Your weekend dining and entertainment guide

Friyay!: What to watch

Chloe Grace Moretz in Shadow In The Cloud. PHOTO: SHAW ORGANISATION
Ansel Elgort in Baby Driver. PHOTO: SONY PICTURES RELEASING
76 Days PHOTO: MM2 ENTERTAINMENT

ACTION

SHADOW IN THE CLOUD (NC16)

83 minutes/Now showing

4 stars

Maude Garrett (Chloe Grace Moretz) boards a bomber in Auckland, New Zealand, as a passenger on a hush-hush mission. The men on board, miffed at playing bus driver for a mere woman, are immediately hostile and put her in the Sperry, the transparent machine-gun dome in the belly. From her vantage point, she sees a creature intent on destroying the aircraft. Her attempt to warn the crew is dismissed.

New Zealand director and co-writer Roseanne Liang not only delivers thrilling action minus the B-movie cheese, but also slips in themes of misogyny and the erasure of the contributions of women from popular accounts of World War II.

There are clear nods to monster-hunter hit Aliens (1986), but Liang's firm handling of the paranoia and claustrophobia makes this movie all her own.

For much of its brisk 83-minute running time, she puts the audience in Garrett's cramped ball turret, trapped and bracing herself for the next attack.

ACTION

BABY DRIVER (NC16)

113 minutes/Available on Netflix

4 stars

Most heist movies aim for tight plotting and macho grit. This 2017 work, just added to Netflix, goes for music-driven visual pleasure.

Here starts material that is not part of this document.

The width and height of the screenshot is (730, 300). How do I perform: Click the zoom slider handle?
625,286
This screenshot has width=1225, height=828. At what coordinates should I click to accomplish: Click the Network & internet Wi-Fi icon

Fans of British film-maker Edgar Wright's work (Shaun Of The Dead, 2004; Scott Pilgrim Vs The World, 2010) will see plenty of Wright-isms here - smash cuts, action cut to rock beats, nods to pop culture.

His soundtrack-centric style is more apparent than ever. Baby (Ansel Elgort) is a wheelman for crime boss Doc (Kevin Spacey), who pairs him with different crews for hold-ups. What he hears through his earphones - from Motown classics to garage rock to pop - provides cues for the action.

DOCUMENTARY

76 DAYS (PG)

93 minutes/Now showing

5 stars

The directing team of Wu Hao, a New York-based Chinese citizen and two others based in Wuhan (Chen Weixi and another who has asked to stay nameless) has, in journalistic terms, landed one of the biggest scoops imaginable.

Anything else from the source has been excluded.